La Parusia é in Dio già avvenuta nell’incarnazione del Figlio, ma noi l’attendiamo ancora perché ancora schiavi del tempo. Ma alla nostra morte saremo invece per sempre in Dio. Finalmente lo incontreremo. La morte sarà quindi il momento bellissimo in cui Dio verrà a prenderci per farci stare sempre con lui. È la nostra morte, per ciascuno di noi, il momento della Parusia del Signore, e in tal senso va primariamente letta tutta la letteratura apocalittica che parla della seconda venuta del Signore. È al momento della nostra morte che Dio ci incontrerà definitivamente.

Per il credente, la morte allora altro non sarà che “baciare Dio”. Come racconta il midrash sulla morte di Mosè: “Dio scese dall’alto dei cieli per prendere l’anima di Mosè, accompagnato dagli angeli suoi servitori… Dio disse: «Mosé, chiudi gli occhi», e Mosé li chiuse. «Posa le mani sul petto», e così fece. Poi disse: «Accosta i piedi», e Mosè li accostò, Allora il Santo, benedetto egli sia, chiamò l’anima di Mosé dicendole: «Figlia mia…, ora è giunta la tua fine. Parti, non tardare!»… E Dio baciò Mosé e prese la sua anima con un bacio della sua bocca” (Debarin Rabbh, 11,8-10).

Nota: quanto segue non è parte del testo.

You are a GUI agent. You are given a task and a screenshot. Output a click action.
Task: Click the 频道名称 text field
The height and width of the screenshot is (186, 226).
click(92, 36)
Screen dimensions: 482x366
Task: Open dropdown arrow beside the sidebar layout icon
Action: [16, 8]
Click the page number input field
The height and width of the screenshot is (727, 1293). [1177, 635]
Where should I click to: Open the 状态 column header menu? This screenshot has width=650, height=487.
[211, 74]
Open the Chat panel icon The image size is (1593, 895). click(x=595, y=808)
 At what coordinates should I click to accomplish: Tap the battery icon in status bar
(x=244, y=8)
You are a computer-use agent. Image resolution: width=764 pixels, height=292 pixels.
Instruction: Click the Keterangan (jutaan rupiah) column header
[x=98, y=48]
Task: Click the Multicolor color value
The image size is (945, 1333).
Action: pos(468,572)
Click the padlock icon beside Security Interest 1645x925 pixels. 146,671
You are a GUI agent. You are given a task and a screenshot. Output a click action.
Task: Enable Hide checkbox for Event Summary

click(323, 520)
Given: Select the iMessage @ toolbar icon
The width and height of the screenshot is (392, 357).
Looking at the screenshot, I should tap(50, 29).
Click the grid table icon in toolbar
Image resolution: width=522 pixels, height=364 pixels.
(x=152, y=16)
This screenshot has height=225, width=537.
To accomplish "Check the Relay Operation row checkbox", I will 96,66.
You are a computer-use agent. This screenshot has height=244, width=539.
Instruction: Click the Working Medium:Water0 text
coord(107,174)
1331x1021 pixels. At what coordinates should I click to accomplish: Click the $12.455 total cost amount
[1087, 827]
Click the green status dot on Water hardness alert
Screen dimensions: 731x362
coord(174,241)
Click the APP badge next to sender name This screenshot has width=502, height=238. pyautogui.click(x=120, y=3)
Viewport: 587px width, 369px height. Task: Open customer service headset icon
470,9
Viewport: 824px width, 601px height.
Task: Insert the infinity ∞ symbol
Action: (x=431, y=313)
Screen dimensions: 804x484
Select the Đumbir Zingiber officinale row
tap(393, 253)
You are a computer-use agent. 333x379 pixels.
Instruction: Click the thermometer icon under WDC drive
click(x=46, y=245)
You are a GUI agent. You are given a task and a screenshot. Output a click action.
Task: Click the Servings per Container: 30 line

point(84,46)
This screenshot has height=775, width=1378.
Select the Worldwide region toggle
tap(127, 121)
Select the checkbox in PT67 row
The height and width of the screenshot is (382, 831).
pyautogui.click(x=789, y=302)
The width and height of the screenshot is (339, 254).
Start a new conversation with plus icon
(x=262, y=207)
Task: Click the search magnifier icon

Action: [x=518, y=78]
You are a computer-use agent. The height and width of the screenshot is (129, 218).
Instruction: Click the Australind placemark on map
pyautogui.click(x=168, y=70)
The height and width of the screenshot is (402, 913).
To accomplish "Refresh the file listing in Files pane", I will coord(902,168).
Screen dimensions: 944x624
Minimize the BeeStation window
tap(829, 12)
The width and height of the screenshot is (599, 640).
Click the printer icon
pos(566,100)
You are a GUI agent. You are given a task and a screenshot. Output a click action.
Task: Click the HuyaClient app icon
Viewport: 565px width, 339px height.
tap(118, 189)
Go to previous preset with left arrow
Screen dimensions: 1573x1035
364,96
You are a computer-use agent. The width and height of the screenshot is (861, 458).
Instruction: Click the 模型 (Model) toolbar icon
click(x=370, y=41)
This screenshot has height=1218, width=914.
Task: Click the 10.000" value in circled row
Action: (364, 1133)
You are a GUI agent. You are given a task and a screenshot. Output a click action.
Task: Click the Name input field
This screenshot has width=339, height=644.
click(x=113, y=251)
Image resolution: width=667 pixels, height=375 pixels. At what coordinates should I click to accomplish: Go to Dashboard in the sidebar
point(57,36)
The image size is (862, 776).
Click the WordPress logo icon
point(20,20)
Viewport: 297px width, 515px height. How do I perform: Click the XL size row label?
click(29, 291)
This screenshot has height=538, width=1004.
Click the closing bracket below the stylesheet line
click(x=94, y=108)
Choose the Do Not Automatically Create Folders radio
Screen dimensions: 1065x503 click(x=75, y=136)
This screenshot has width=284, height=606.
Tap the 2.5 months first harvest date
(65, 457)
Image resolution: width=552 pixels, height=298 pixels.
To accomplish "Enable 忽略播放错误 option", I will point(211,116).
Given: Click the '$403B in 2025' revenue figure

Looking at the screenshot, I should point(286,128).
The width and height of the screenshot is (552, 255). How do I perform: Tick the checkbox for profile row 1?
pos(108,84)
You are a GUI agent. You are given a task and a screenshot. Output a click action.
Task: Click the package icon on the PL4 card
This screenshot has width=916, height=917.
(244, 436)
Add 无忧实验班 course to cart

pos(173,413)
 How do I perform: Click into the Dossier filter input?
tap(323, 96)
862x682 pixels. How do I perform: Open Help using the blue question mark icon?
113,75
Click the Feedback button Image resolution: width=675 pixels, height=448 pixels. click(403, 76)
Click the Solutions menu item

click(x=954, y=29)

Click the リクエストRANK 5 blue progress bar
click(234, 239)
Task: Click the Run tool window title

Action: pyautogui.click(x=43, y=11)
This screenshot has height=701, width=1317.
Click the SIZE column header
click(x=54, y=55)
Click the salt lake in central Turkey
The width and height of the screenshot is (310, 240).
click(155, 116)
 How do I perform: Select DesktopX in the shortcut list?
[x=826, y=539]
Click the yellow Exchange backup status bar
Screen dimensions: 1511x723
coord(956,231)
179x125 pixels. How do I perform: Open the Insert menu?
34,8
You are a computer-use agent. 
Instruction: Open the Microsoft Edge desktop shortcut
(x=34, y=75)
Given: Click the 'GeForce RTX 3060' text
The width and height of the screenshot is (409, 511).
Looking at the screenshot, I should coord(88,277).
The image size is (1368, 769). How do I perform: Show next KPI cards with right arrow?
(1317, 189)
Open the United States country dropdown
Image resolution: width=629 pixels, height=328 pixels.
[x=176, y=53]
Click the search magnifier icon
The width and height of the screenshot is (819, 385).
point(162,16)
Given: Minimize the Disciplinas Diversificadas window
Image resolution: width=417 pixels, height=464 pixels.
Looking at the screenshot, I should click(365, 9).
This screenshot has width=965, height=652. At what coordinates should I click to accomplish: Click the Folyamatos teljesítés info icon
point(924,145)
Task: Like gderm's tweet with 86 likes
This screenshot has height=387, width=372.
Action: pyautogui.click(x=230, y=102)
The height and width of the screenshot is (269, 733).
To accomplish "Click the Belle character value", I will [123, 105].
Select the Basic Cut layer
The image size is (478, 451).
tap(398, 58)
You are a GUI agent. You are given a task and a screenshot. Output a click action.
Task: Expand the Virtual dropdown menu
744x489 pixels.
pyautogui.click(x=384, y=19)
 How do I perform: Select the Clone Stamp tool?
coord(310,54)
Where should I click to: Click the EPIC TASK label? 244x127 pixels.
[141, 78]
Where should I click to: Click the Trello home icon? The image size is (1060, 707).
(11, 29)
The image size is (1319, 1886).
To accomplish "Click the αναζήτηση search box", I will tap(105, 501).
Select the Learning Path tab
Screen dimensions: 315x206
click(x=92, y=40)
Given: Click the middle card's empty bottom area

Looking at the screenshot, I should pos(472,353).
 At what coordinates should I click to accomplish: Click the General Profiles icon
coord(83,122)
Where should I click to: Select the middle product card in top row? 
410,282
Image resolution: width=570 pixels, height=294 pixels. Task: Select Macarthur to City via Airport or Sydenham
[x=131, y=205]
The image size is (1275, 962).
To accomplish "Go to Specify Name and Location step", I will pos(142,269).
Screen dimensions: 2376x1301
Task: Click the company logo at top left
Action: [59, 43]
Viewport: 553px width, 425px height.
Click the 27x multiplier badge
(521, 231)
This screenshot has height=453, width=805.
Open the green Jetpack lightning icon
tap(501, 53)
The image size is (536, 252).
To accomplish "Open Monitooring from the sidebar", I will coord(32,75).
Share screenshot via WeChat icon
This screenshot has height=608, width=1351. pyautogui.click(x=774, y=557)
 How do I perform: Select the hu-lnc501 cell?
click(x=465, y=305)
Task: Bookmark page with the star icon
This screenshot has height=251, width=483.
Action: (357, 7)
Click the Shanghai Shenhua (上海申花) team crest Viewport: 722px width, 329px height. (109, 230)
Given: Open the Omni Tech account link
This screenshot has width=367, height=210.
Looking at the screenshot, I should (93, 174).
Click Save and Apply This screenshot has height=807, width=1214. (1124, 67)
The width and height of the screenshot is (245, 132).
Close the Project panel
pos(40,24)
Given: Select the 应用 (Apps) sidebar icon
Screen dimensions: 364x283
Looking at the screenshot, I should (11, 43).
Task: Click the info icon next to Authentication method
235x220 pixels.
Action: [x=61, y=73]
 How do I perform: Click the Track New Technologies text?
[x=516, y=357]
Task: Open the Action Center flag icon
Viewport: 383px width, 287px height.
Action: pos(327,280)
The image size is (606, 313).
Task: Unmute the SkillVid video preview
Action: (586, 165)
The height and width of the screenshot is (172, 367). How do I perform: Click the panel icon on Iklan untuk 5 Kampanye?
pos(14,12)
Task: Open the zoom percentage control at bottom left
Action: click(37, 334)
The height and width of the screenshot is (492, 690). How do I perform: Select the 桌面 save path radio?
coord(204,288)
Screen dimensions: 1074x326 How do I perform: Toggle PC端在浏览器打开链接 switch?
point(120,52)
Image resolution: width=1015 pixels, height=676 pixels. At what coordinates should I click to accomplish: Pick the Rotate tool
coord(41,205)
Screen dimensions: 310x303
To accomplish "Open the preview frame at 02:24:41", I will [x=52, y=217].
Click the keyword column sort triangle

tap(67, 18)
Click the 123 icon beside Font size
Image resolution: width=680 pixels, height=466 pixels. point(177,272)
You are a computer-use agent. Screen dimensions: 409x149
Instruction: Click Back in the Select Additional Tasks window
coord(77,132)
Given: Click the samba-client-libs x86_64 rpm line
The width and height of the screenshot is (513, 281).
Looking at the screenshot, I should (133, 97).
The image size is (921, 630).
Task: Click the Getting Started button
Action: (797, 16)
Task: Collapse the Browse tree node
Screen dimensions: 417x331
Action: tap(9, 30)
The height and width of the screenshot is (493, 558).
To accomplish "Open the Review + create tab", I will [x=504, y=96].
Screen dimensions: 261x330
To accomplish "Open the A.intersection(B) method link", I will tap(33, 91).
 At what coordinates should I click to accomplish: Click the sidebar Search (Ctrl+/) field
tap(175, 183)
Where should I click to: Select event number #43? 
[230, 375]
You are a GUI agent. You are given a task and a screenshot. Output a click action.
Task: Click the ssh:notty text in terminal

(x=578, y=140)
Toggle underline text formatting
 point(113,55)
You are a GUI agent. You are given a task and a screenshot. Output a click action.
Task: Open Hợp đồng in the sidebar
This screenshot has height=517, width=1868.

Se la nostra sorte sarà tanta gioia e tanta bellezza, altro che aver paura della morte! Il credente sa che la morte è solo un passaggio alla vita beata. Benedetta sia allora anche la vecchiaia, che è il tempo che ci avvicina al traguardo, all’agognata meta, all’incontro definitivo con il Signore!